### Problem details
Every line of the data is to be transcribed without error.
※ ※ ※
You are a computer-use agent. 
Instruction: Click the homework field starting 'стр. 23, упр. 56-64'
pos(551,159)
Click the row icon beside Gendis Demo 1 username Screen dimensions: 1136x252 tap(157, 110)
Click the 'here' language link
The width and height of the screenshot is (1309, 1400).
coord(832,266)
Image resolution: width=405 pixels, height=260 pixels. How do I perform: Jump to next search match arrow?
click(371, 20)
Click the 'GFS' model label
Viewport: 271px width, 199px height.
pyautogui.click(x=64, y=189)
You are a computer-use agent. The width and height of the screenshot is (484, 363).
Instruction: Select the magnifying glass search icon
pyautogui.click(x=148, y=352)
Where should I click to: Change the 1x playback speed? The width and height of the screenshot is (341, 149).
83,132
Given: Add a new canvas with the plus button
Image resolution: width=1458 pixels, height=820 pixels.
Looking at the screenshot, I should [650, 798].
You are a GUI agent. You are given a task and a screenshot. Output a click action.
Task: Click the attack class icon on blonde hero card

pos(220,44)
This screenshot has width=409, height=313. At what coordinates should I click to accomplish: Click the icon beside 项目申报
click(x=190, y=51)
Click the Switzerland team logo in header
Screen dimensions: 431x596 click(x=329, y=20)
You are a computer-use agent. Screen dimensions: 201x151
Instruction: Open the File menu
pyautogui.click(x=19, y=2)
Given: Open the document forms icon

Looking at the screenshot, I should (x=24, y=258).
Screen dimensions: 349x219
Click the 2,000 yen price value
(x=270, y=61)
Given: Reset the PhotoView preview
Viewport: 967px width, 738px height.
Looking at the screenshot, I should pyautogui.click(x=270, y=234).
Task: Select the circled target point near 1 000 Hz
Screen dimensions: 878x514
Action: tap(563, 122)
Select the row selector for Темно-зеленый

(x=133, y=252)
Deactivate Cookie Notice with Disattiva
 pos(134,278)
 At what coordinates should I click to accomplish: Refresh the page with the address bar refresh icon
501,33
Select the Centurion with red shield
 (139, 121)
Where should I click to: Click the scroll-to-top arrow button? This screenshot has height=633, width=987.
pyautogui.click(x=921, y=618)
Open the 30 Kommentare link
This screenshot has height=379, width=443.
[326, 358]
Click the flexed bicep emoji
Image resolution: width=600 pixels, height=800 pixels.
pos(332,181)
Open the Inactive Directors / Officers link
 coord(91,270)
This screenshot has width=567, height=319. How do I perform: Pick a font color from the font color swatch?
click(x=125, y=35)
※ ※ ※
### Response to this exercise
You are a computer-use agent. 
Instruction: Click the homework field starting 'стр. 23, упр. 56-64'
pos(551,159)
Click the row icon beside Gendis Demo 1 username Screen dimensions: 1136x252 tap(157, 110)
Click the 'here' language link
The width and height of the screenshot is (1309, 1400).
coord(832,266)
Image resolution: width=405 pixels, height=260 pixels. How do I perform: Jump to next search match arrow?
click(371, 20)
Click the 'GFS' model label
Viewport: 271px width, 199px height.
pyautogui.click(x=64, y=189)
You are a computer-use agent. The width and height of the screenshot is (484, 363).
Instruction: Select the magnifying glass search icon
pyautogui.click(x=148, y=352)
Where should I click to: Change the 1x playback speed? The width and height of the screenshot is (341, 149).
83,132
Given: Add a new canvas with the plus button
Image resolution: width=1458 pixels, height=820 pixels.
Looking at the screenshot, I should [650, 798].
You are a GUI agent. You are given a task and a screenshot. Output a click action.
Task: Click the attack class icon on blonde hero card

pos(220,44)
This screenshot has width=409, height=313. At what coordinates should I click to accomplish: Click the icon beside 项目申报
click(x=190, y=51)
Click the Switzerland team logo in header
Screen dimensions: 431x596 click(x=329, y=20)
You are a computer-use agent. Screen dimensions: 201x151
Instruction: Open the File menu
pyautogui.click(x=19, y=2)
Given: Open the document forms icon

Looking at the screenshot, I should (x=24, y=258).
Screen dimensions: 349x219
Click the 2,000 yen price value
(x=270, y=61)
Given: Reset the PhotoView preview
Viewport: 967px width, 738px height.
Looking at the screenshot, I should pyautogui.click(x=270, y=234).
Task: Select the circled target point near 1 000 Hz
Screen dimensions: 878x514
Action: tap(563, 122)
Select the row selector for Темно-зеленый

(x=133, y=252)
Deactivate Cookie Notice with Disattiva
 pos(134,278)
 At what coordinates should I click to accomplish: Refresh the page with the address bar refresh icon
501,33
Select the Centurion with red shield
 (139, 121)
Where should I click to: Click the scroll-to-top arrow button? This screenshot has height=633, width=987.
pyautogui.click(x=921, y=618)
Open the 30 Kommentare link
This screenshot has height=379, width=443.
[326, 358]
Click the flexed bicep emoji
Image resolution: width=600 pixels, height=800 pixels.
pos(332,181)
Open the Inactive Directors / Officers link
 coord(91,270)
This screenshot has width=567, height=319. How do I perform: Pick a font color from the font color swatch?
click(x=125, y=35)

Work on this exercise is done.